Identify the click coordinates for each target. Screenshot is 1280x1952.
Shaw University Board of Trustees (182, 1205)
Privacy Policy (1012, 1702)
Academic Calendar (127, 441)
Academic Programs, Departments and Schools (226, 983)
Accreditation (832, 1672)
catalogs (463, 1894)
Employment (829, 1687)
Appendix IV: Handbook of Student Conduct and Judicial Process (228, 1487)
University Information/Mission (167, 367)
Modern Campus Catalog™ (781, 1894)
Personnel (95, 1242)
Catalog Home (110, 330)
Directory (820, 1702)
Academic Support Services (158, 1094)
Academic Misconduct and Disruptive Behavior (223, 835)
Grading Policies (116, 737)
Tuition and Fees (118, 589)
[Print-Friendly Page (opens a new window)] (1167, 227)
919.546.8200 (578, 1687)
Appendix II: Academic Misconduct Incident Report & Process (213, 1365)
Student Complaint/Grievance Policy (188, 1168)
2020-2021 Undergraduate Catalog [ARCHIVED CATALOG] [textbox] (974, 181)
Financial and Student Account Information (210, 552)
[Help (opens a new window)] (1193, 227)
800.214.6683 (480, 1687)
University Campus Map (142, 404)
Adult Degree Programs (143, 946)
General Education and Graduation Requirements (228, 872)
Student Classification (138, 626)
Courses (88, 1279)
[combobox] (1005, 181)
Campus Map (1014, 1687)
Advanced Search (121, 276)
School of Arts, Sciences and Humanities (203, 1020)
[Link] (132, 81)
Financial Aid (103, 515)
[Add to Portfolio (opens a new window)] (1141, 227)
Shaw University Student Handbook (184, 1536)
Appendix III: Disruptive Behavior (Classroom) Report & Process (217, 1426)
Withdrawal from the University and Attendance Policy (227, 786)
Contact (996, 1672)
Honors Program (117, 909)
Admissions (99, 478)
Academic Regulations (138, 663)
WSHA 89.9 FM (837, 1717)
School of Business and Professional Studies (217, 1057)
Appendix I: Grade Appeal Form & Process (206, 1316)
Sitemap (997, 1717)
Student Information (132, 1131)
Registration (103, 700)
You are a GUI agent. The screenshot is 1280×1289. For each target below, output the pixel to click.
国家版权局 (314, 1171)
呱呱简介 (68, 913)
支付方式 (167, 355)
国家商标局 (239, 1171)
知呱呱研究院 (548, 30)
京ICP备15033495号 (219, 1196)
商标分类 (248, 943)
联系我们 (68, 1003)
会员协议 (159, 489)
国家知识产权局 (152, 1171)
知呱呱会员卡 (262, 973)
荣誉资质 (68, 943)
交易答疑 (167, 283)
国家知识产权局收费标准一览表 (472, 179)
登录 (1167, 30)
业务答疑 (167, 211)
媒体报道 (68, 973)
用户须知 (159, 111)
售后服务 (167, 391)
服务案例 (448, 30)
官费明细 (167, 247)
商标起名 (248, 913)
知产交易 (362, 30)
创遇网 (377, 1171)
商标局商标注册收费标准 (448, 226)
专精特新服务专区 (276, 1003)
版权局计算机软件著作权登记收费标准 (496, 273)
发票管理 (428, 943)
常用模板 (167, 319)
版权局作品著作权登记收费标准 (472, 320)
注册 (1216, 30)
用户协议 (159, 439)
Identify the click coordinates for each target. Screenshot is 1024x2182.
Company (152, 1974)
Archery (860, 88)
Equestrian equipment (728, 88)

Task - Word for word, set down the complete listing once more.

Solution for this exercise -
Identify the click coordinates for each target. Screenshot is 1280x1952.
Shaw University Board of Trustees (182, 1205)
Privacy Policy (1012, 1702)
Academic Calendar (127, 441)
Academic Programs, Departments and Schools (226, 983)
Accreditation (832, 1672)
catalogs (463, 1894)
Employment (829, 1687)
Appendix IV: Handbook of Student Conduct and Judicial Process (228, 1487)
University Information/Mission (167, 367)
Modern Campus Catalog™ (781, 1894)
Personnel (95, 1242)
Catalog Home (110, 330)
Directory (820, 1702)
Academic Support Services (158, 1094)
Academic Misconduct and Disruptive Behavior (223, 835)
Grading Policies (116, 737)
Tuition and Fees (118, 589)
[Print-Friendly Page (opens a new window)] (1167, 227)
919.546.8200 (578, 1687)
Appendix II: Academic Misconduct Incident Report & Process (213, 1365)
Student Complaint/Grievance Policy (188, 1168)
2020-2021 Undergraduate Catalog [ARCHIVED CATALOG] [textbox] (974, 181)
Financial and Student Account Information (210, 552)
[Help (opens a new window)] (1193, 227)
800.214.6683 (480, 1687)
University Campus Map (142, 404)
Adult Degree Programs (143, 946)
General Education and Graduation Requirements (228, 872)
Student Classification (138, 626)
Courses (88, 1279)
[combobox] (1005, 181)
Campus Map (1014, 1687)
Advanced Search (121, 276)
School of Arts, Sciences and Humanities (203, 1020)
[Link] (132, 81)
Financial Aid (103, 515)
[Add to Portfolio (opens a new window)] (1141, 227)
Shaw University Student Handbook (184, 1536)
Appendix III: Disruptive Behavior (Classroom) Report & Process (217, 1426)
Withdrawal from the University and Attendance Policy (227, 786)
Contact (996, 1672)
Honors Program (117, 909)
Admissions (99, 478)
Academic Regulations (138, 663)
WSHA 89.9 FM (837, 1717)
School of Business and Professional Studies (217, 1057)
Appendix I: Grade Appeal Form & Process (206, 1316)
Sitemap (997, 1717)
Student Information (132, 1131)
Registration (103, 700)
You are a GUI agent. The screenshot is 1280×1289. For each target below, output the pixel to click.
国家版权局 (314, 1171)
呱呱简介 (68, 913)
支付方式 (167, 355)
国家商标局 (239, 1171)
知呱呱研究院 (548, 30)
京ICP备15033495号 (219, 1196)
商标分类 (248, 943)
联系我们 (68, 1003)
会员协议 (159, 489)
国家知识产权局 (152, 1171)
知呱呱会员卡 (262, 973)
荣誉资质 (68, 943)
交易答疑 (167, 283)
国家知识产权局收费标准一览表 (472, 179)
登录 (1167, 30)
业务答疑 (167, 211)
媒体报道 (68, 973)
用户须知 (159, 111)
售后服务 (167, 391)
服务案例 (448, 30)
官费明细 (167, 247)
商标起名 (248, 913)
知产交易 (362, 30)
创遇网 (377, 1171)
商标局商标注册收费标准 (448, 226)
专精特新服务专区 (276, 1003)
版权局计算机软件著作权登记收费标准 (496, 273)
发票管理 (428, 943)
常用模板 (167, 319)
版权局作品著作权登记收费标准 (472, 320)
注册 (1216, 30)
用户协议 (159, 439)
Identify the click coordinates for each target. Screenshot is 1024x2182.
Company (152, 1974)
Archery (860, 88)
Equestrian equipment (728, 88)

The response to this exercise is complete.